▶ _AIM OF THE EXERCISE_
Report the count of lines containing the word "computer" in the entries below, and nothing more.

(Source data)
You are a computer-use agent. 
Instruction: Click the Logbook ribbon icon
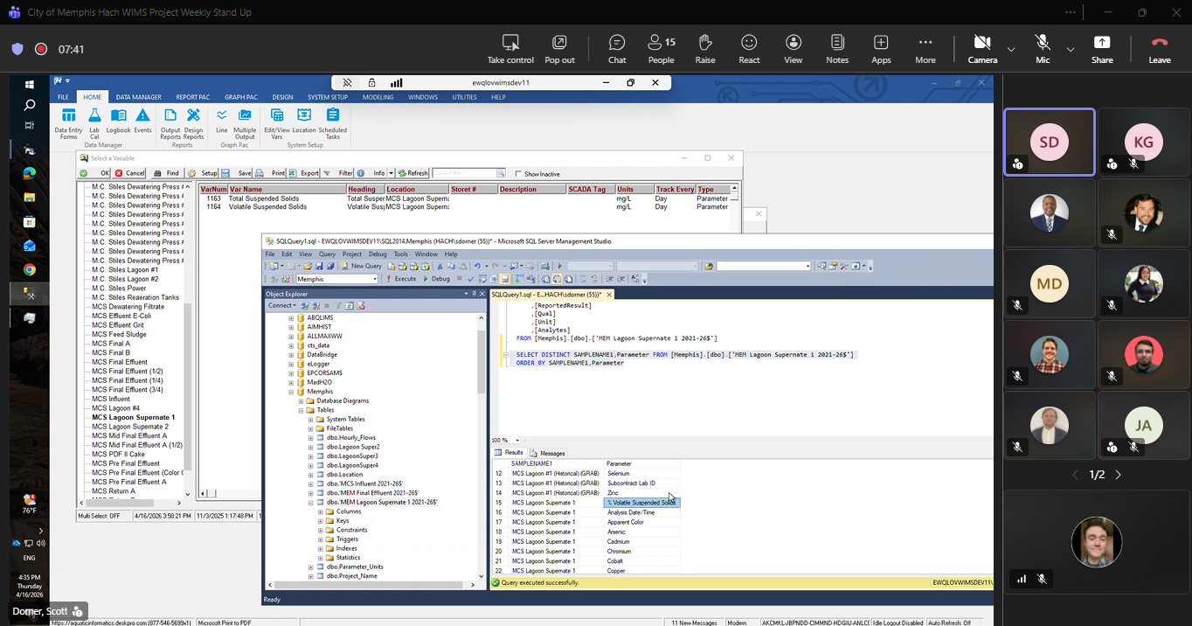click(x=119, y=117)
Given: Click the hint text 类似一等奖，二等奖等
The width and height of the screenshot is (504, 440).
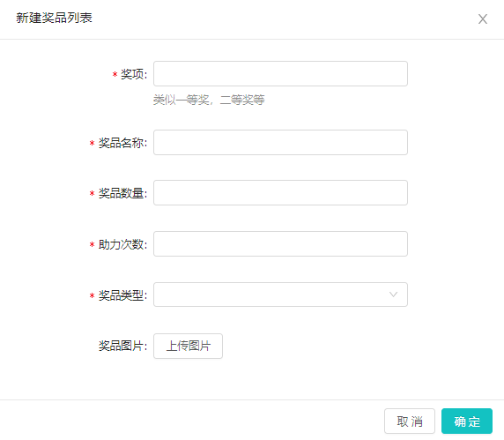Looking at the screenshot, I should pyautogui.click(x=209, y=100).
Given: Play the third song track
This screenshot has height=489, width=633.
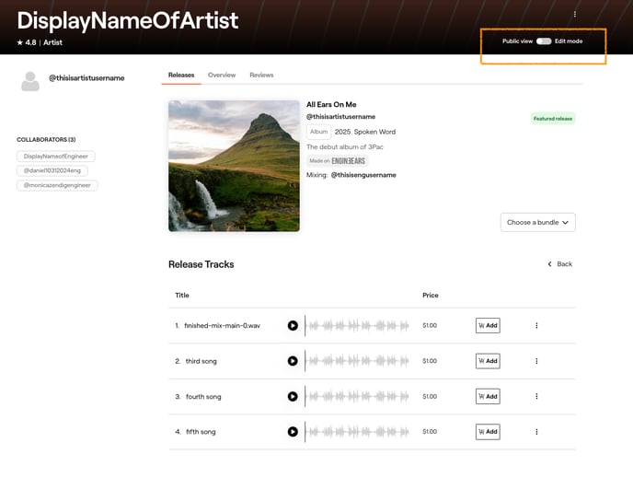Looking at the screenshot, I should [x=293, y=361].
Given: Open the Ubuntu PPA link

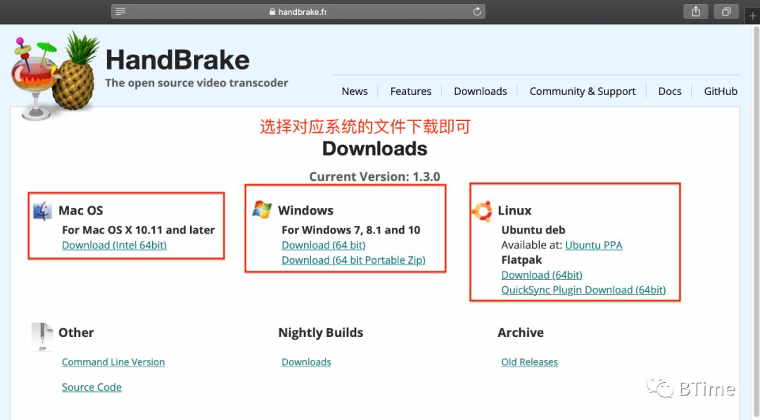Looking at the screenshot, I should click(594, 245).
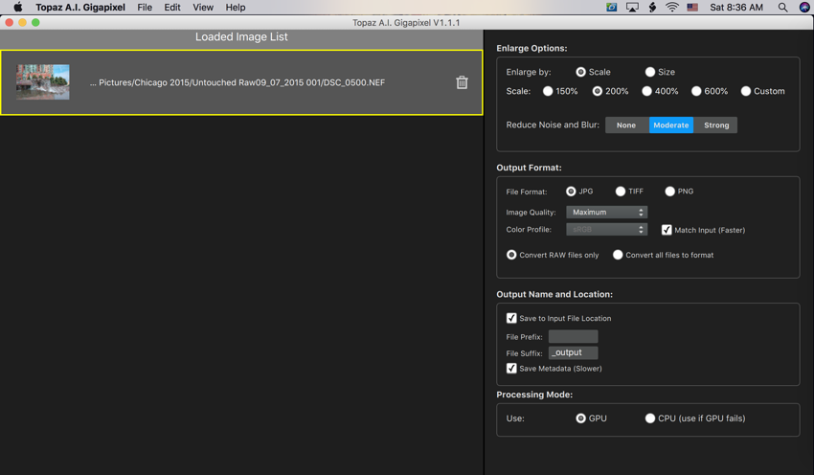This screenshot has height=475, width=814.
Task: Enable Save to Input File Location checkbox
Action: tap(511, 318)
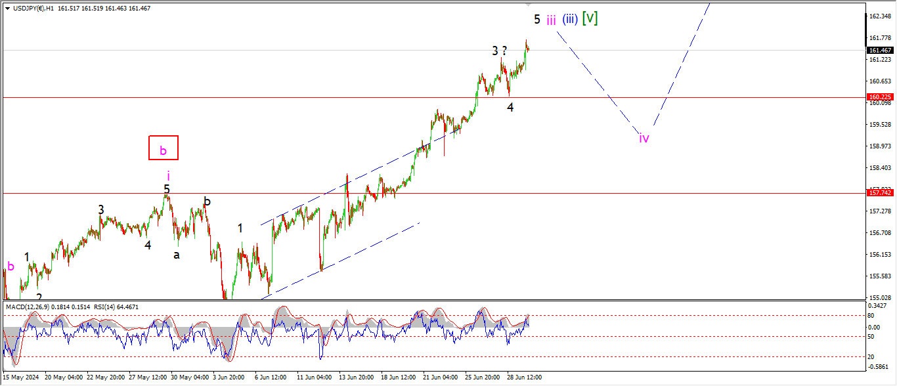Select the magenta iv projection label
Screen dimensions: 897x386
(x=644, y=138)
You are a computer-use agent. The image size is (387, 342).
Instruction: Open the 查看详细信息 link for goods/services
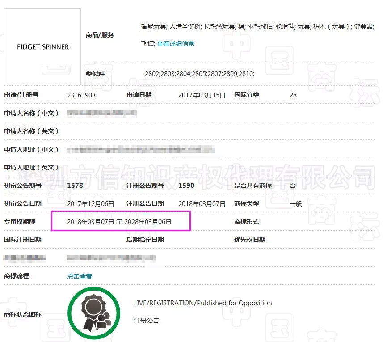click(x=175, y=44)
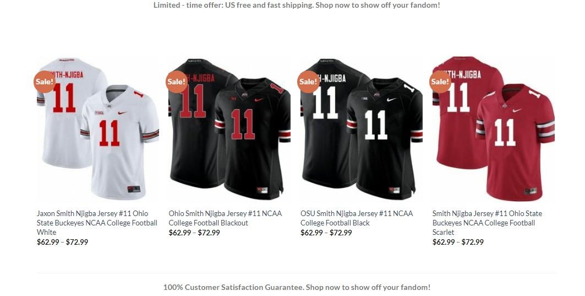Open the OSU Smith Njigba Black jersey link
This screenshot has height=296, width=585.
pyautogui.click(x=357, y=218)
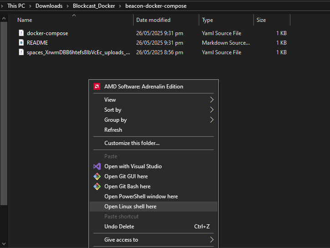This screenshot has height=248, width=330.
Task: Choose Open PowerShell window here
Action: (141, 196)
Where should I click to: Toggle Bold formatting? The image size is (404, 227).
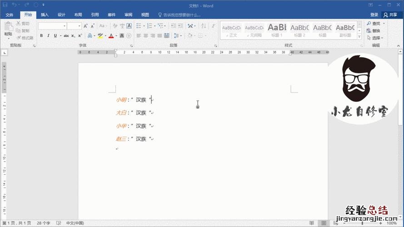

▶ _PROBLEM SOLUTION_
2